◆ Source document:
# # # # # # #

Recently, a vibrant research area on low-dimensional nanomaterials has emerged due to their remarkable optical properties such as high third-order nonlinear susceptibility and ultrafast carrier dynamics [14–30]. The low-dimensional nanomaterials utilized in fiber lasers mainly include carbon nanotubes (CNTs), graphene, transition mental dichalcogenides (TMDs), topological insulators (TIs, such as bismuth telluride, bismuth selenide and antimony telluride) and black phosphorus (BP), making pulsed fiber lasers more compactness, easy implementation and low cost. Furthermore, passively Q-switching operation with remarkable performance have been intensively investigated by embedding SAs based on those nanomaterials into laser cavities [31–49]. As one member in TMDs family, tungsten disulfide (WS₂) has attracted great research interest due to their remarkable nonlinear optical properties. The monolayer of WS₂ consists of a hexagonal layer of tungsten sandwiched between two layers of sulphur. Due to quantum confinement and surface effects, the bandgap of WS₂ is demonstrated to strongly depend on the number of layers [52,53]. For instance, the bulk of WS₂ is indirect semiconductor with the bandgap value of 1.3 eV while the monolayer has a direct bandgap with the value of 2.1 eV [54]. The recent observation also testified that the monolayer WS₂ has a large third-order nonlinear optical susceptibility [55]. In addition, many research employing SA based on WS₂ has been carried out to achieve passively Q-switching operation. However, the previous reports show that the Q-switched fiber lasers based on WS₂ have a small range of repetition rates (typically several tens kHz) and a large pulse duration (a few μs) [33–36]. The main reason is that the optical performance of SAs is unstable when the pump power is increased over their ability to bear. Generally, WS₂ nanosheets are embedded into polyvinyl alcohol (PVA) to form free-standing WS₂-PVA SA composite in early research. This approach is easy to implement and low-cost. But those SAs suffer from optical damage in the high pump power, resulting from the low heat resistance of PVA. Therefore, in order to make Q-switched fiber lasers have larger changing range of repetition rates, shorter pulse duration and higher single pulse energy, there is a strong motivation for better damage-resistant saturable absorber.

# # # # # # #

◆ Provided material:
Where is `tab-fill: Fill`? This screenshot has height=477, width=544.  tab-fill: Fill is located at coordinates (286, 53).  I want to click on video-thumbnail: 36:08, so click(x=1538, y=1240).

# # # # # # #

◆ Exercise aim:
Answer these questions from the passage on tungsten disulfide saturable absorbers:
1. What bandgap value does it give for bulk WS₂?
2. In early research, what were WS₂ nanosheets embedded in to form a free-standing saturable absorber composite?
3. What pulse duration do previous Q-switched fiber lasers based on WS₂ typically show?
The material has no connection to the text.

◆ Response to the task:
1. 1.3 eV, an indirect bandgap.
2. Polyvinyl alcohol (PVA).
3. A few μs.